EMC makes a huge amount of investments – and looked at almost all of the all flash startups – and XtremIO stood out head and shoulders above the rest. This is an XtremIO X-brick:
Here are are the four fundamental, unique architectural reasons WHY XtremIO is so different, why EMC acquired them, why we think it was worth the time to harden and get right, and why we think it’s the best AFA on the market:
- First: Content based data placement:
- Every IO on ingest gets a multi-stage hash value. People will poop on the possibility of hash collisions. IMO, this is competitive noise. Yes, all hash calculations (inherently, as they are a more dense representation of a set of data) involve some insanely remote probability of hash collision – but these are astronomical. If you’re worried about this, you should really be worried about more likely issues. What are astronomically remote scenarios? Well… think of the probability of a comet impact on your city, or the startup company you bought your product from going out of business, or being acquired. I’m not saying that you should worry about startups going out of business or being acquired – but if you worry about statistically astronomically remote scenarios, or someone is encouraging you to worry about that – those sort of business scenarios are WAY, WAY more likely :-)

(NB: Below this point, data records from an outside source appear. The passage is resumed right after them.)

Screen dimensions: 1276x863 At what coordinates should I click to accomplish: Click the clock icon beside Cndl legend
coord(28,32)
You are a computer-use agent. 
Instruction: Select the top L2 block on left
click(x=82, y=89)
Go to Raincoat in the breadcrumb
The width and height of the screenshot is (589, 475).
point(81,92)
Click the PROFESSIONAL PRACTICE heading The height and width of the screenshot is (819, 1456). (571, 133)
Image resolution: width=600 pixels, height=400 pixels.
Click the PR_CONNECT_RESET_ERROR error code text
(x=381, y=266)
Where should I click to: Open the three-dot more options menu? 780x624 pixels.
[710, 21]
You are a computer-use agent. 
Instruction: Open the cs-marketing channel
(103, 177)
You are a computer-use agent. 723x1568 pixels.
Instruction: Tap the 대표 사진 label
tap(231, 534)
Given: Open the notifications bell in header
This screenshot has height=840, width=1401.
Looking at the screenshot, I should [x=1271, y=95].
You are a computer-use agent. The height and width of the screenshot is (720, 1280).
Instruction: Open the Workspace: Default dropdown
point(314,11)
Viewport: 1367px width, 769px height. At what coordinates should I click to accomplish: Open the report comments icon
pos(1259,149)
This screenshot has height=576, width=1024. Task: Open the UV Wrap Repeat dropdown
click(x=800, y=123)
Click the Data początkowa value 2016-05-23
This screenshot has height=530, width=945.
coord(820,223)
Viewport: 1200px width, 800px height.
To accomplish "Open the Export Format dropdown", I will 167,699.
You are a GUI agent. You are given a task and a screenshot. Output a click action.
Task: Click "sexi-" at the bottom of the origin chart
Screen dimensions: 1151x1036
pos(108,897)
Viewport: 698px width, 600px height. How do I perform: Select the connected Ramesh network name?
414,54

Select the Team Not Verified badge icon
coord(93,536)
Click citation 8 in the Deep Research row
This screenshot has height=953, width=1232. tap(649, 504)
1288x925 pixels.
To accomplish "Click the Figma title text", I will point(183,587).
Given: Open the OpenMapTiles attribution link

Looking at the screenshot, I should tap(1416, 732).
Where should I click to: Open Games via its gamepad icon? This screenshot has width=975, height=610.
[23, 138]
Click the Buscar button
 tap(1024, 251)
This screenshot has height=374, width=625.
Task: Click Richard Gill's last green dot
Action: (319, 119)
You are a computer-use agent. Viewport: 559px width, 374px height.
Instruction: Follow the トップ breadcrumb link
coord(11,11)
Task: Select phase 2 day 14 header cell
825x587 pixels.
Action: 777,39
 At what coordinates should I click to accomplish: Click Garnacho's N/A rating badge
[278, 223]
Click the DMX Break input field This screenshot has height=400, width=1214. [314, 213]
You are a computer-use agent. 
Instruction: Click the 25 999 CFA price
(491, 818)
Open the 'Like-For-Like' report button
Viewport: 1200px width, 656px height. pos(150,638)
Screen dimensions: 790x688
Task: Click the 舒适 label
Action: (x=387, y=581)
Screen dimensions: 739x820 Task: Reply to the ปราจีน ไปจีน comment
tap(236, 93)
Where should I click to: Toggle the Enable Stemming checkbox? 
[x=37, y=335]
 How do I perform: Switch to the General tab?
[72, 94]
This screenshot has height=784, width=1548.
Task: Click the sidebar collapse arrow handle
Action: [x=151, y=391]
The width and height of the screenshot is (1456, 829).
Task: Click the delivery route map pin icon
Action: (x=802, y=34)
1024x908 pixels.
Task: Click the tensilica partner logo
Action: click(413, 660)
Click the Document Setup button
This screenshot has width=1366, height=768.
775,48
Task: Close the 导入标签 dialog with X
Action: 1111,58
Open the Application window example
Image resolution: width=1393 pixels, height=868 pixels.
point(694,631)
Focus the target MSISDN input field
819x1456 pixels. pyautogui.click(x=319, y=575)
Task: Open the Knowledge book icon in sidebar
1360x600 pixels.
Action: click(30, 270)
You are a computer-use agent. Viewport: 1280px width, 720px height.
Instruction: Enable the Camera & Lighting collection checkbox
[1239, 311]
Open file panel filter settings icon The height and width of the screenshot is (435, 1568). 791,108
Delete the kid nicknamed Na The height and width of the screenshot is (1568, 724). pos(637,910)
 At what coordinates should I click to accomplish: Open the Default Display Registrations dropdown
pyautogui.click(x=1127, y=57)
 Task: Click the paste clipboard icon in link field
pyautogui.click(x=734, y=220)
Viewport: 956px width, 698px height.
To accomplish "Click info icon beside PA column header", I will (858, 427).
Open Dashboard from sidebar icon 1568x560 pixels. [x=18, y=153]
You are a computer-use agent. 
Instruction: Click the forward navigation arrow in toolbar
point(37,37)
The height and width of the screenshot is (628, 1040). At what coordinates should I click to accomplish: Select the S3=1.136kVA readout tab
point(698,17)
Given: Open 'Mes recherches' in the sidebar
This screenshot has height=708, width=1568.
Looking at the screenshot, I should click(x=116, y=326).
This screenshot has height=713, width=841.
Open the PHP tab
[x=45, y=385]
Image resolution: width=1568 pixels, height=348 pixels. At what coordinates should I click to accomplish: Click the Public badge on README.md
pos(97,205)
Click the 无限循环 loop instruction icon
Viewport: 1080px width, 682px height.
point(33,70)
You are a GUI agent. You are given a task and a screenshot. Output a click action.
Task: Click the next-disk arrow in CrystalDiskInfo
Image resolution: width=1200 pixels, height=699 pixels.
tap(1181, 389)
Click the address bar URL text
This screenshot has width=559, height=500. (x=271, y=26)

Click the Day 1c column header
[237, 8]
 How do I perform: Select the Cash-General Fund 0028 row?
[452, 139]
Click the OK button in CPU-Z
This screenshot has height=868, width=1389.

- This means that inherently, all data is balanced across a cluster (because the hash function determines the balance on a single X-brick and across X-bricks. This (to me) is one of the architectural definitions of “true” scale-out designs (it’s certainly true of ScaleIO, Isilon, and well-configured VMAX… and more true of VMAX going forward). The video below shows this clearly – note how the distribution of “lights blinking” with a random mixed load is very evenly distributed:
- Second: Dual-Stage (and DISTRIBUTED) Metadata Engine
- This is a very important architectural point. The Metadata (the hash value/location) is a critical element in these architectures. If it’s not in memory, inevitably there non-performance linearity. If you destage to SSDs (or god forbid magnetic media), there is an apparent “downshift” in performance. BTW – this isn’t just in AFA land. In VNX, for example, the amount of metadata/memory relationship is the thing that ultimately determines the performance envelope when using pools that use FAST, that use Thin, that use Snaps, that use post-process dedupe. If the amount of metadata (proportional to the size of the pool) destages from memory to SSDs to magnetic media in a pool – the performance of the system takes a dump. I don’t feel bad about saying this – because VNX in rockies does this pretty well relative to the platforms it competes with. Interestingly, all the AFA players I can think of except XtremIO have this design principle (very “VNX like” in implementation). There’s a reason each XtremIO node has 256GB of RAM. There’s also a reason that we’re supporting 10TB Xbricks and 20TB Xbricks at launch – it’s linked to this metadata topic. For XtremIO (for the sake of performance linearity) it’s got to be in memory.
- NOW THIS IS IMPORTANT (as there will be a lot of “how does this work” from competitors) – of course this information needs to be reliably persisted, because if you don’t nail it, you have a bad day. The way one does this matters. In the XtremIO case, metadata is stored in DRAM, and the journal is mirrored across the two brains in each X-brick over a redundant IB interconnect. The journal is also stored on local SSDs in each brain in an X-Brick in the case of an IB interconnect failure. The scenario of “total loss of power”or “isolation of an X-brick” is covered through batteries to destage. As you can see – this is a very robust model with no SPOF. Why design it this way? The view was that the linearity of low latency performance (why people look at AFA) meant that in our view, keeping metadata in DRAM at all times was the right architectural approach. BTW – it’s not an “unproven” model – think of IB interconnected NVRAM on NetApp as analagous (but clearly that wouldn’t work here, because you could never get enough NVRAM), or the mirrored CMI write cache of VNXes that use batteries to destage. The key is that the system memory needs to be bigger, and the metadata journal mirroring/destage to SSDs as another protection mechanism.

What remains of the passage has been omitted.